Preserving Michigan's copper country
But if your time is limited, don't miss the heart of the Keweenaw park: the Calumet and Quincy units, a few miles apart midway up the peninsula.
The Park Service provides walking tours of downtown Calumet, once a bustling industrial center. Nowadays it's a relatively quiet place with an aura of yesteryear in its brick-and-sandstone storefronts, churches and office buildings.
Coppertown Mining Museum on Red Jacket Road offers a wealth of artifacts and information. Another can't-miss stop is the Calumet Theatre, built in 1899 and still a popular venue for plays and concerts. In the early days it was a symbol of the area's wealth, as company barons were entertained by the likes of John Philip Sousa's band and silent-movie swashbuckler Douglas Fairbanks.

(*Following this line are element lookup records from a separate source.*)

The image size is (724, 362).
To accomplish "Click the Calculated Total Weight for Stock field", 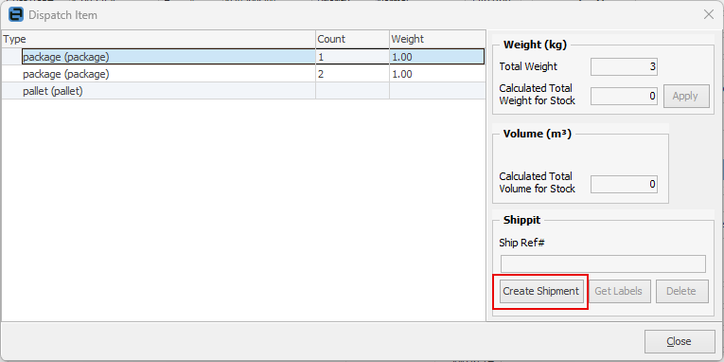I will point(624,96).
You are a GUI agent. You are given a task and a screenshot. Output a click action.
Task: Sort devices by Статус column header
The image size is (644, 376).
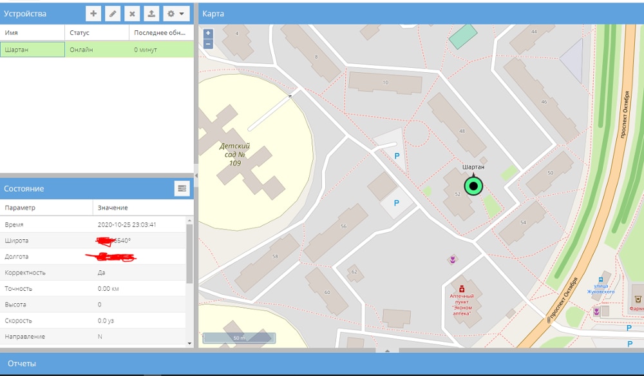coord(97,32)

A more poignant icon stands in an otherwise empty lot a couple of blocks away. The brick-and-stone arch is all that remains of Italian Hall, where 73 people died on Christmas Eve, 1913, when a false fire alarm set off a stampede during a party for children of striking workers. One of the plaques affixed to the arch reads simply, "Sleep in Heavenly Peace."

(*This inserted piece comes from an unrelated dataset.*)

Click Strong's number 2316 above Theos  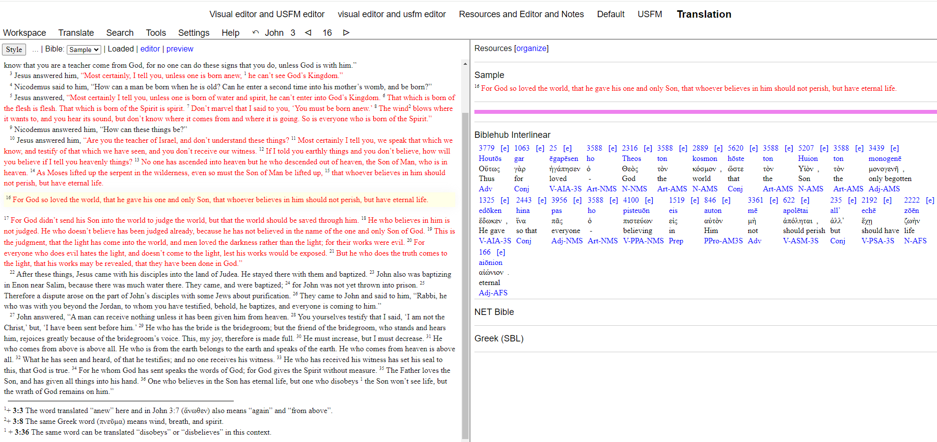pos(630,148)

For a more hands-on experience, head back to the Quincy unit. Exhibits include the gigantic, steam-powered hoist that raised copper ore to the surface and hauled carts packed with miners up and down a shaft that eventually reached nearly 2 miles into the earth. Propped in another corner is a 17-ton copper slab retrieved from the Lake Superior bottom.
You explore tools of the mining trade and gaze into passages seemingly without end. When your guide switches off the light, showing what it was like when a miner's lamp went out, the complete blackness offers a clue of how terrifying the job could be.
Outside once more, dine on Lake Superior whitefish or walleye at a locally owned restaurant. Or, if you've really caught the spirit, try a Cornish pasty — the meat, onion and potato turnover that was a lunchtime staple for generations of miners. Nowadays it's a cultural icon, filling but cheap. A nice way to save a few pennies (preferably made of copper, naturally).